Adenoidectomy Home Care Instructions
What are adenoids?
The adenoids are lymph tissues in the back of the nose. Sometimes adenoids grow too large, making it hard to breathe through the nose. This may cause snoring at night, chronic mouth-breathing, a change in your child's facial appearance, voice, or position of teeth. Enlarged adenoids may also cause ear infections. Infected adenoids may lead to frequent colds or sinus problems. If antibiotics or allergy medications do not help adenoid problems, surgery may be needed.
Having the operation:
- An adenoidectomy takes approximately 30 minutes, and is done in the operating room with the child completely asleep using special medicine called anesthesia.
- An adenoidectomy may be done at the same time as another operation, such as putting in ear tubes, surgery on the nasal turbinates or removal of the tonsils.
- Your child will have an IV. This will be started after he/she is asleep.

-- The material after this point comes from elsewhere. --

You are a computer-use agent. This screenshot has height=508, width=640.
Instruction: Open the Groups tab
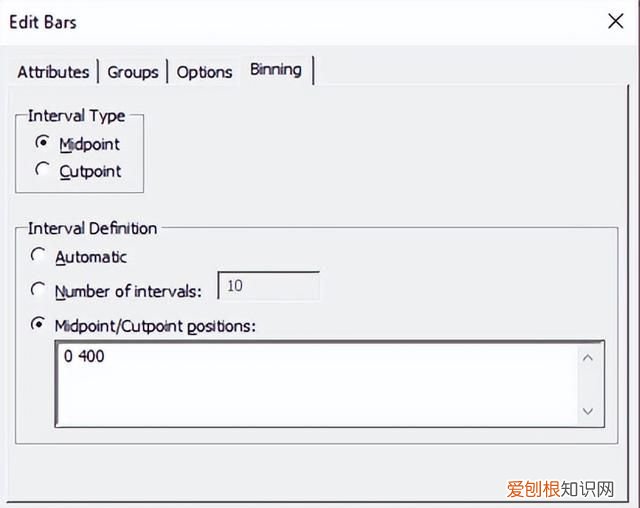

- Most children will not have to spend the night in the hospital but will need to stay about 2 hours after surgery.
- Aspirin and Ibuprofen should be avoided for 2 weeks before and after the surgery because it causes the blood to form clots more slowly.
What to expect after surgery:
Your child will have IV fluids, usually until the time for discharge. We will offer patients clear liquids to sip.
- Most children are fussy the first few hours after this procedure. Parents are invited into the Post Anesthesia Care Unit (PACU) soon after the child begins to awaken.
- Sometimes there is slight bleeding. Your child may cough and spit up some pink or brown mucous.
- You may notice a red/flushed color on your child's face and chest. This splotchy, red, flushing is due to medicine received in surgery. This will soon fade.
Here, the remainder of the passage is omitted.